Her third film, Dead Reckoning, helped establish her reputation as a femme fatale when she was paired with Humphrey Bogart in one of her finest roles.  Bogart played Rip Murdock who investigates the mysterious murder of his war buddy, Johnny. Scott played Johnny's wife, Coral . Mixed up in the story are a night club run by a gangster, an attempt to frame Rip for murder, assorted violence and questionable motives by Coral, who has plenty to hide.

Scott continued to receive roles in mostly noir films where her smoky voice and sultry appearance were a great asset. Many of Hollywood's leading men appeared with her: Burt Lancaster in Desert Fury and I Walk Alone, Charlton Heston in Dark City and Bad For Each Other, Dick Powell in Pitfall, Robert Mitchum in The Racket.

Her movie career was damaged by a tabloid article in 1955 with accusations that she was a lesbian. In the ensuing trial, she failed to win any damages against the publisher. But she continued to appear in television roles and a few films, including Pulp, one of her last roles, with Michael Caine and Mickey Rooney in 1972.

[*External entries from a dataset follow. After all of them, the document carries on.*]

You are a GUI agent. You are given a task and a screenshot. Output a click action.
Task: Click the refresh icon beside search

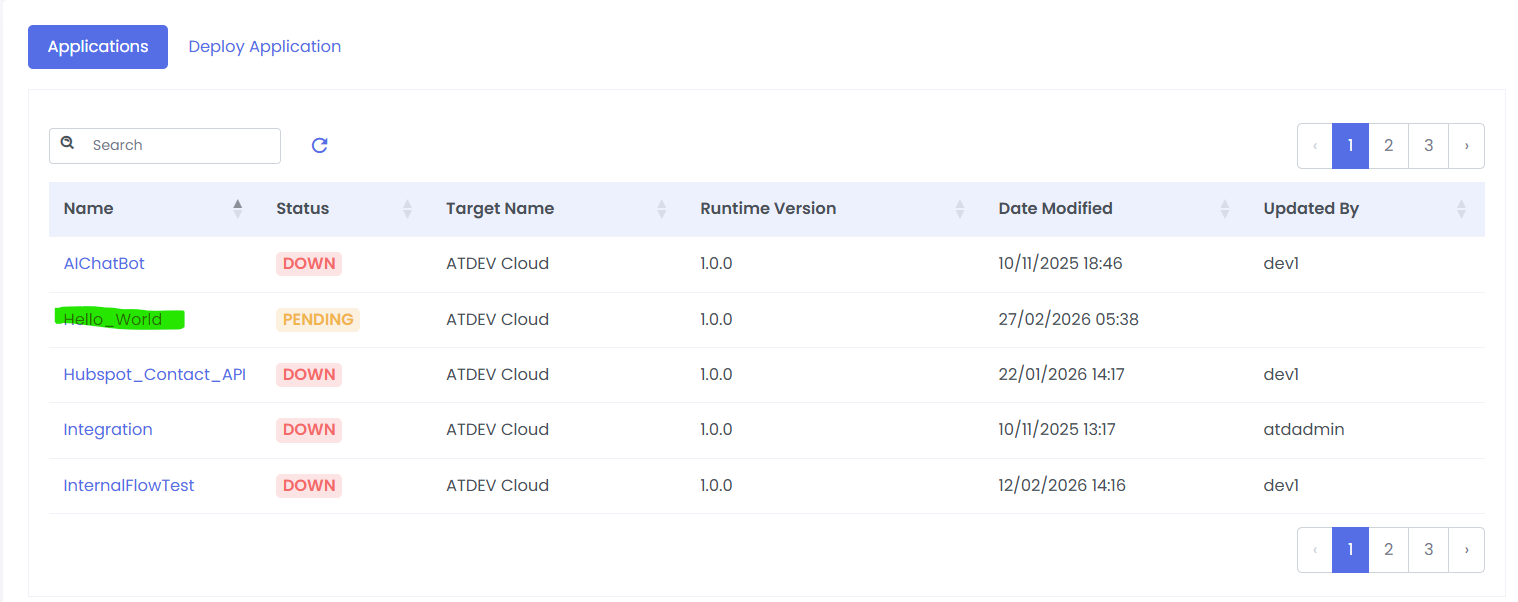click(320, 145)
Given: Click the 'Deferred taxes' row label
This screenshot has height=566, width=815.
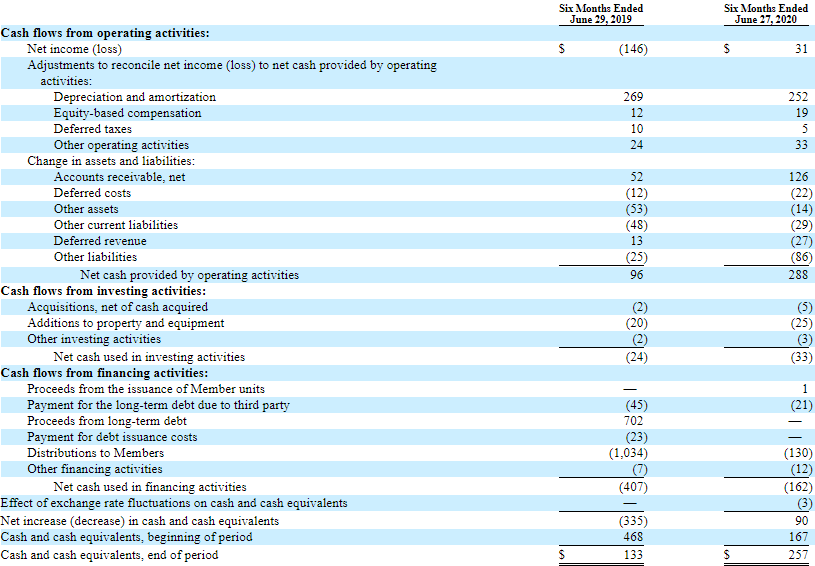Looking at the screenshot, I should click(92, 129).
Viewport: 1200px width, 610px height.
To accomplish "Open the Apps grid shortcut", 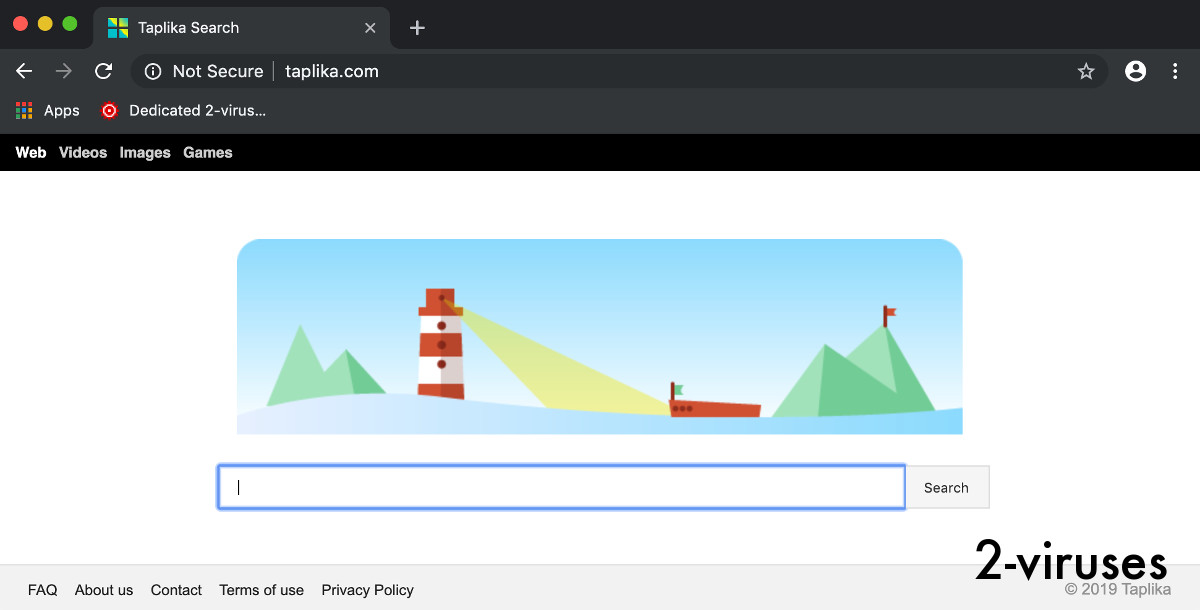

In 1957 she tried to recreate herself as a singer and even released an album of torch and romantic ballads through RCA Victor. But it was her only release.

“What you call film noir I call psychological drama. It showed all these facets of human experience and conflict - that these women could be involved with their heart and yet could think with their minds.”

- Lizabeth Scott

Friday, September 22, 2017

Writers Born Today - Gail Bowen

It's the birthday of playwright and mystery novelist Gail Bowen, born September 22, 1942 in Toronto. She developed an early interest in death in part because she learned to read by perusing the tombstones in Prospect Cemetery ( can't make this stuff up).

Fortunately, she turned this curiosity into a literary career, rather than become a serial killer. Her readers are very grateful. And the books are quite good, which is just icing on the cake.

Although she grew up in Toronto, her best selling mystery novels are set in Saskatchewan, in the west of Canada. Her protagonist is Joanne Kilbourn, a college professor and widow. Raising three teenagers would be enough to drive her (or anyone) to murder, but instead, she solves them. In 1995 she won the Arthur Ellis Award for A Colder Kind of Death, in which Joanne is a suspect. In 2009, she won the Derrick Murdoch Award for her contributions to the crime genre.

Her novels have been praised for tackling some weighty social issues, including racism and child prostitution, and also for her descriptions of the Canadian prairie. Several of the Kilbourn books have been filmed for television movies. Her latest in the series, The Winner's Circle, was released in August of this year.

“Joanne is really someone who, when she sees injustice or inequity, rolls up her sleeves and tries to do what she can to right what she perceives as wrong. I see that as a very Canadian attitude.”